CR prepress abstract  -  DOI:

Multi-scale structure of tropical rainfall response to SST fluctuations

Miguel Nogueira*


ABSTRACT: The sensitivity of tropical rainfall to sea surface temperature (SST) fluctuations was investigated using a multi-scale analysis framework, covering time-scales between a few days and one decade. The analysis includes an inter-comparison between a satellite-based observational dataset, and two twentieth-century GCM-based products: ERA-20CM ensemble of atmospheric simulations, and ERA-20C reanalysis. The results provide robust evidence for the physical linear response of regional rainfall to SST fluctuations at multi-year time-scales. Indeed, all datasets showed tight correlations between rainfall and local SST, Niño-3.4 index, and local surface downwelling longwave radiation (DLR) over wide tropical regions. Additionally, the rainfall-DLR correlation held under a clear-sky approximation. These three correlations are tightly related since Niño-3.4 index and clear-sky DLR can be computed from SST alone. The latter requires a robust correlation between local precipitable water vapour (W) and SST (i.e. Clausius-Clapeyron relationship), which was confirmed at multi-year scales over large portions of the tropics.

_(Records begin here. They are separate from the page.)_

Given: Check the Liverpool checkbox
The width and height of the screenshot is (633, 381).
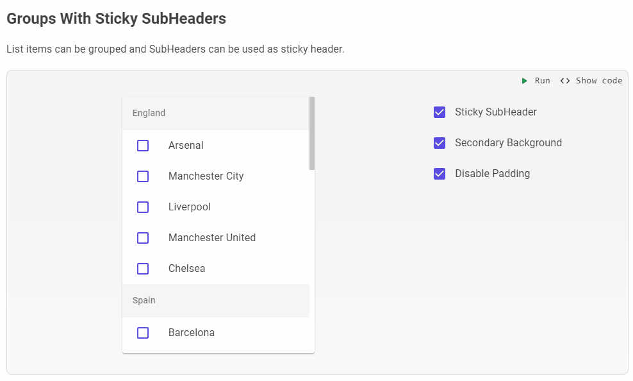Looking at the screenshot, I should point(142,207).
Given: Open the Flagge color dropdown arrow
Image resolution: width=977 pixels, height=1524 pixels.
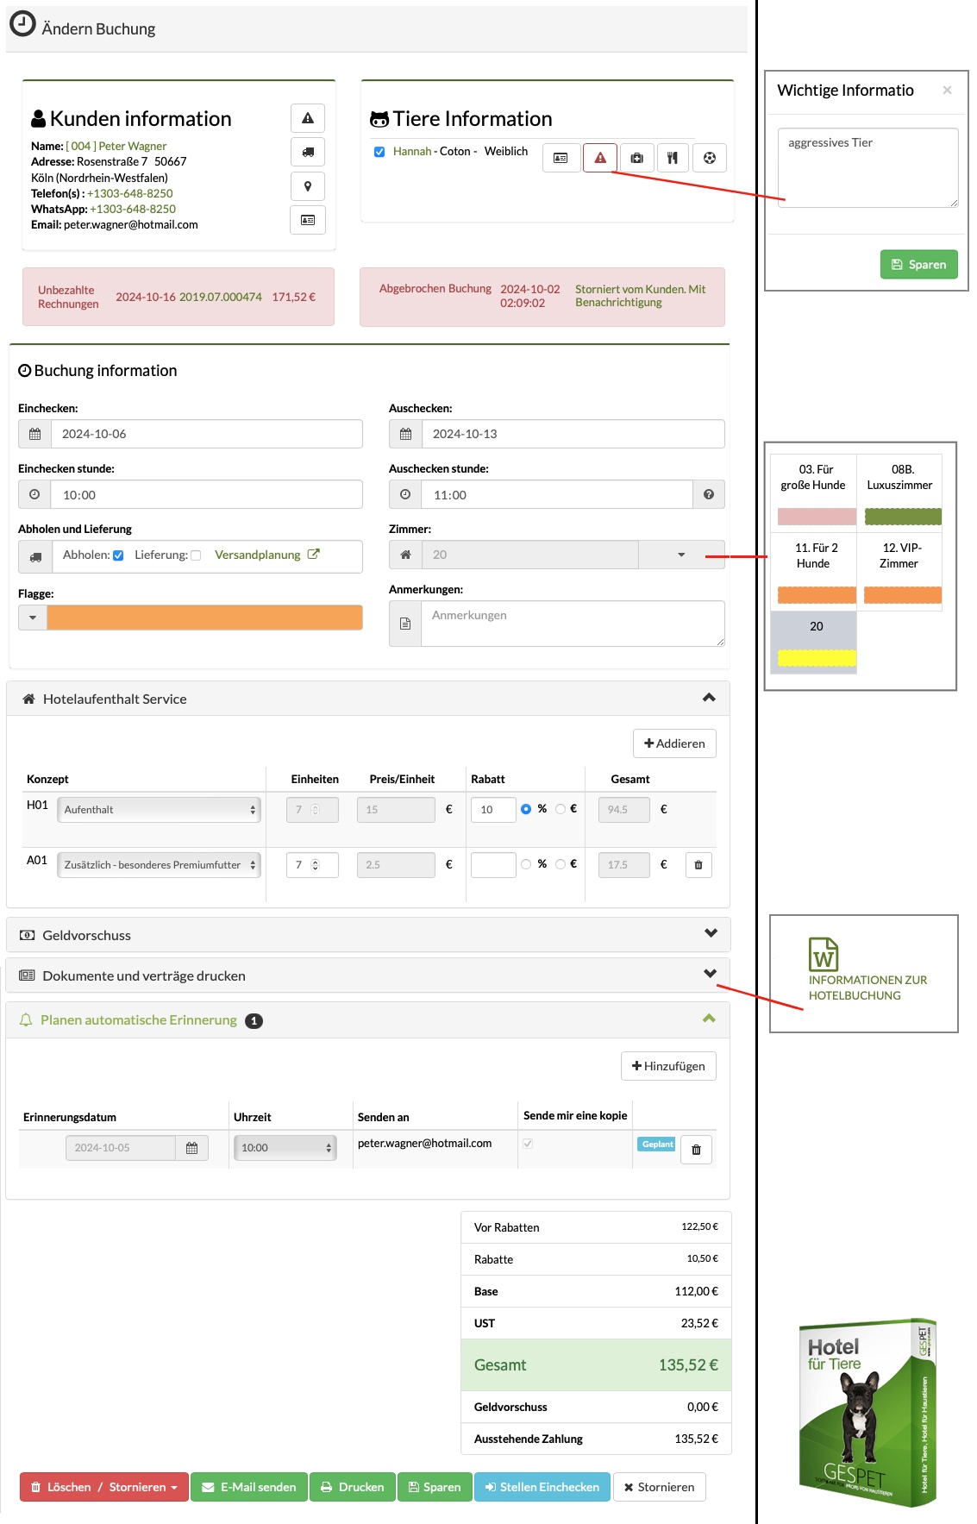Looking at the screenshot, I should click(x=33, y=618).
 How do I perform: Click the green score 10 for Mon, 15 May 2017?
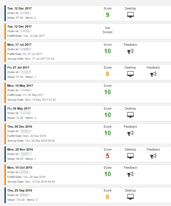pyautogui.click(x=107, y=92)
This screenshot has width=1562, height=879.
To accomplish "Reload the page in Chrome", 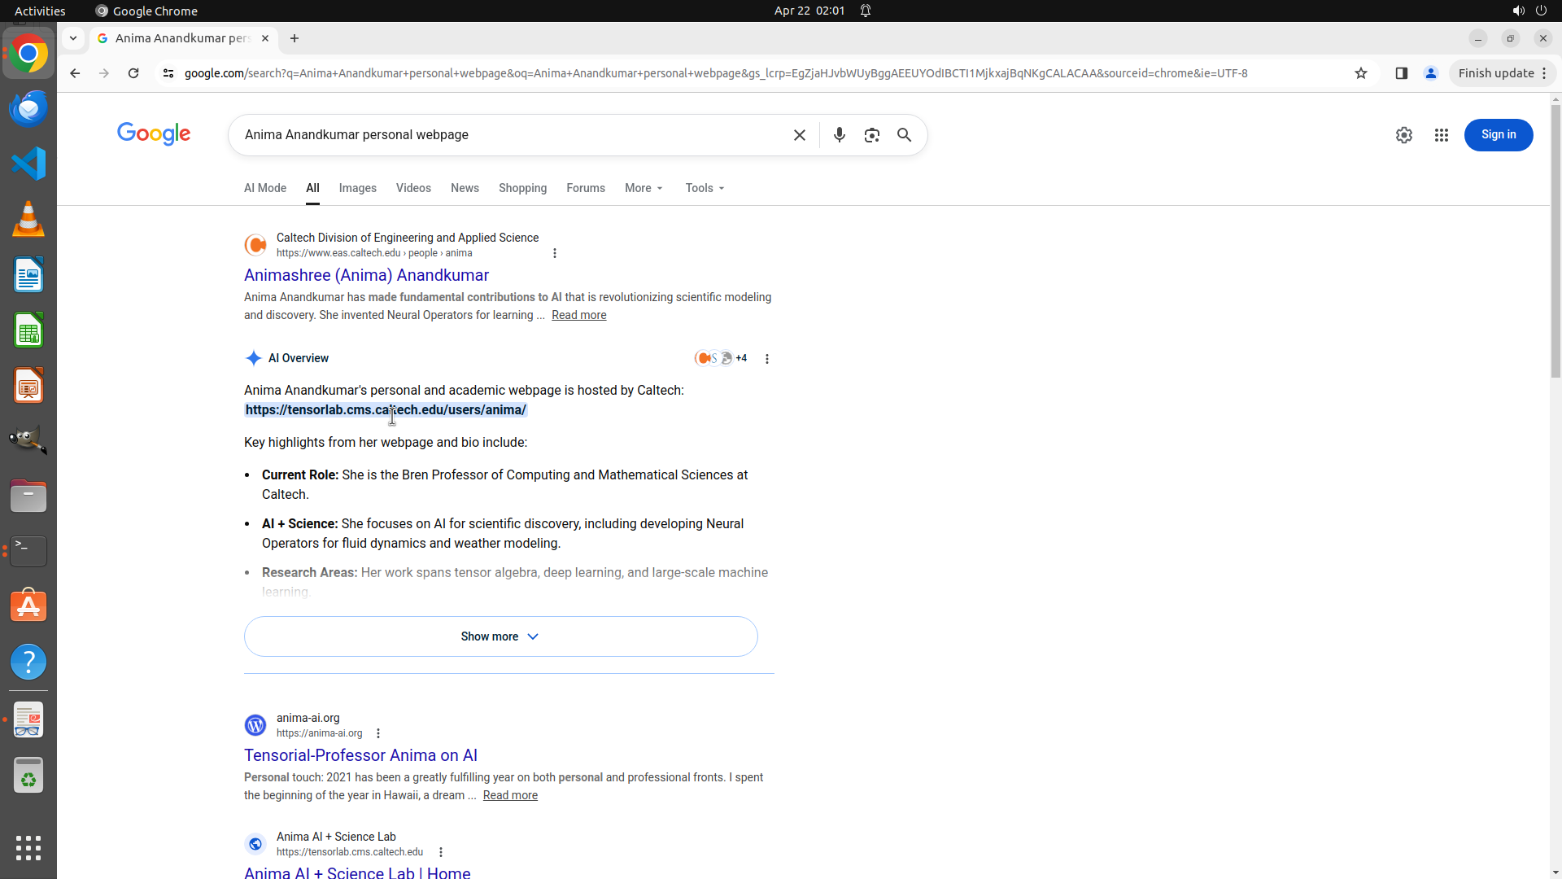I will (133, 73).
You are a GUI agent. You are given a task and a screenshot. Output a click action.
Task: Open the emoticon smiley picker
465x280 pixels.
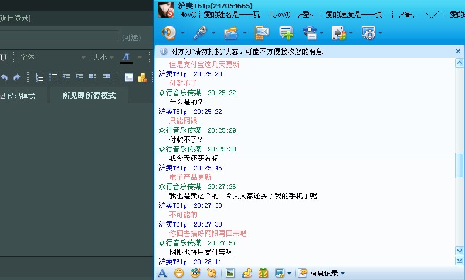click(179, 273)
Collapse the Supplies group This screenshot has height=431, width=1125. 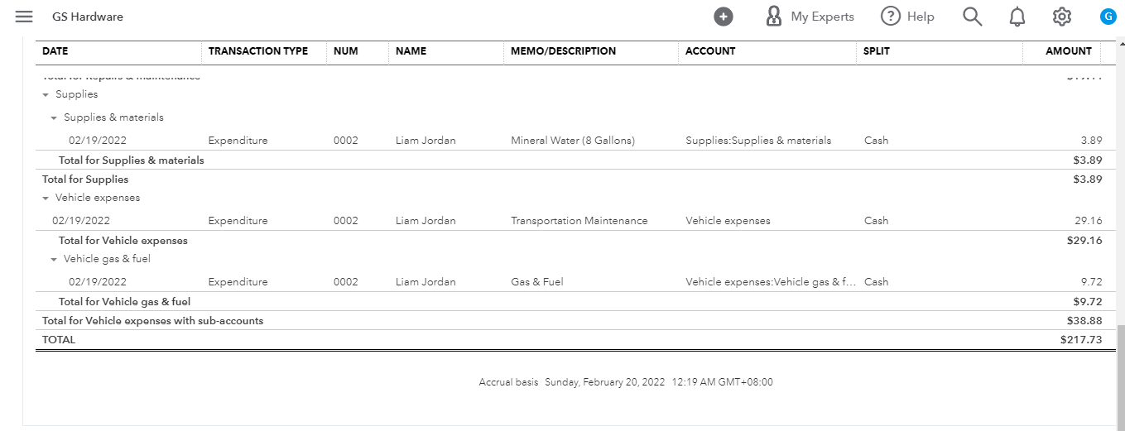coord(46,95)
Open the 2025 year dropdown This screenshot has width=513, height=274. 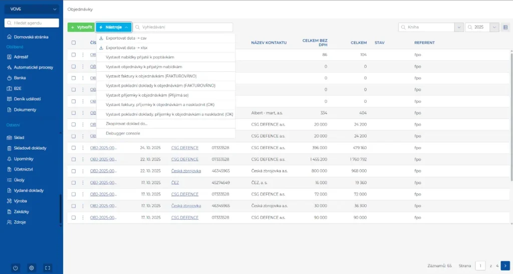click(x=494, y=27)
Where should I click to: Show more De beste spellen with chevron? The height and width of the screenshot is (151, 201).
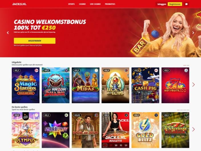pyautogui.click(x=193, y=129)
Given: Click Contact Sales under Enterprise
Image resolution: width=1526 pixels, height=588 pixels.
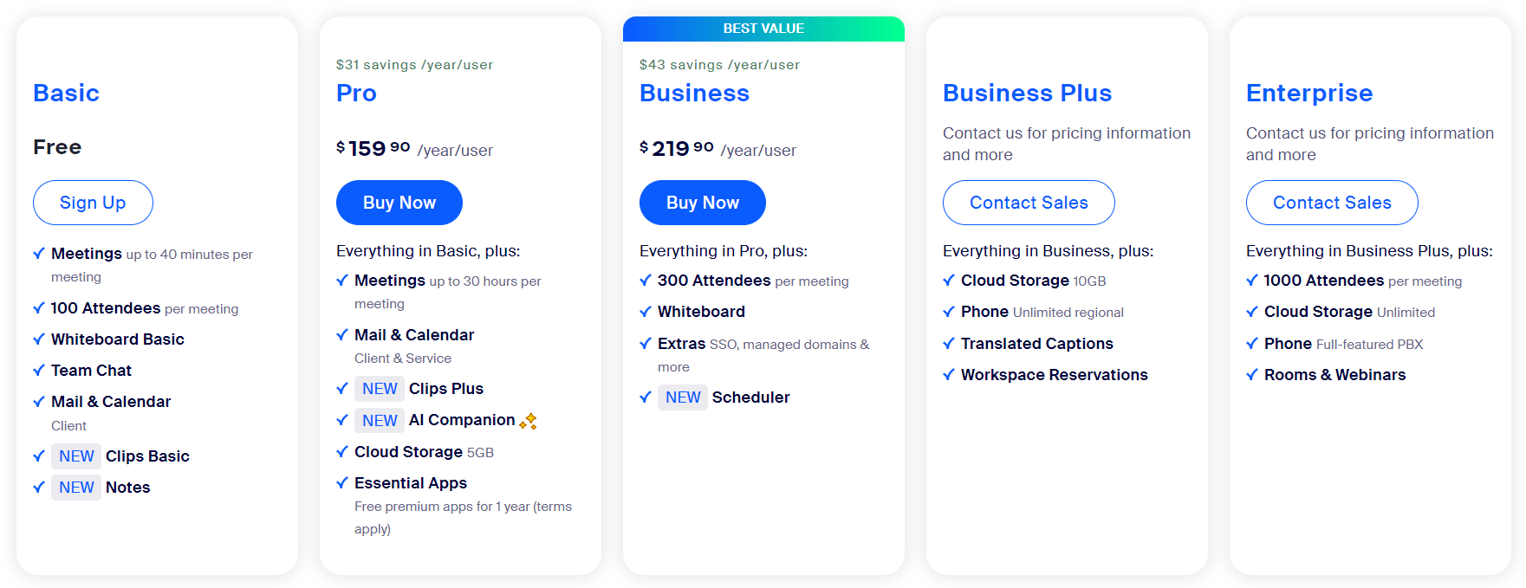Looking at the screenshot, I should point(1332,203).
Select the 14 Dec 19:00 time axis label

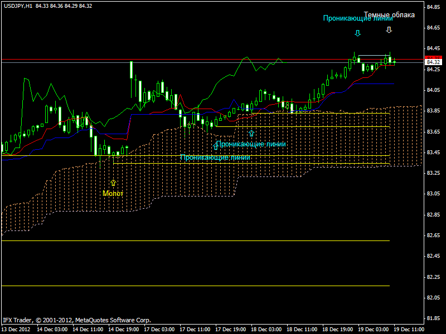pos(124,329)
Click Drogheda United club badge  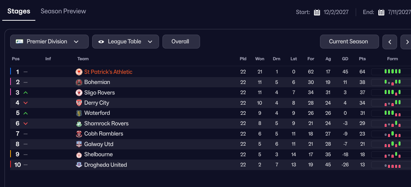pyautogui.click(x=79, y=165)
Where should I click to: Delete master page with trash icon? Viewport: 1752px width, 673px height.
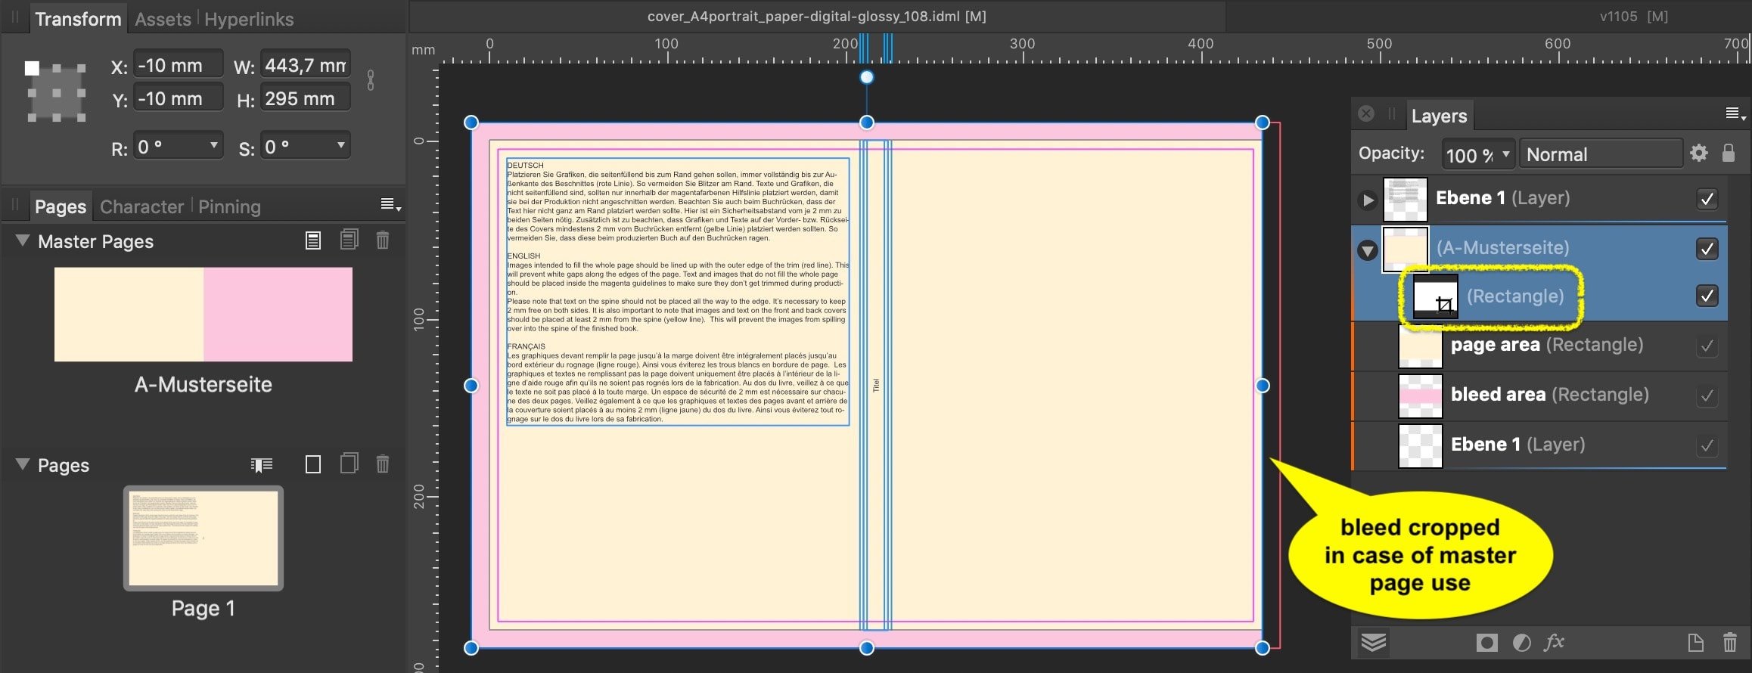click(x=383, y=240)
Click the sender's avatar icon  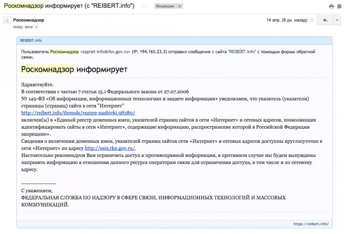point(7,21)

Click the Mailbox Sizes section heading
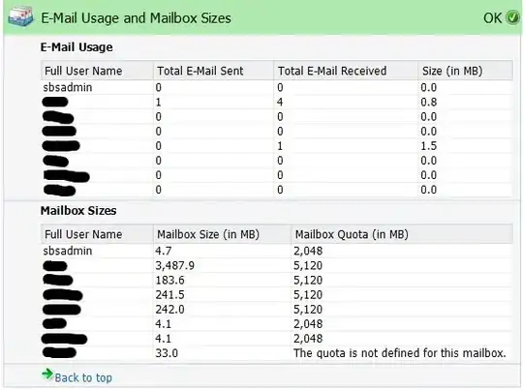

All datasets also showed a robust transition in all these correlations at faster time-scales (below ~1-year), suggesting a change in the physical mechanisms controlling rainfall (and W) variability. Based on the linear sensitivities, three simplified models were proposed to reconstruct 3-yearly tropical rainfall time-series at 5º-resolution, forced only by ERA-20CM’s prescribed SST fields. The simplified linear response models were shown to reproduce observations with similar accuracy to GCM-based products, despite having a (easily correctable) systematic bias. The good agreement between all datasets, including the simplified model, provides confidence to the representation of the tropical rainfall response to SST fluctuations in GCM-based and satellite-based products, at least at multi-year time-scales.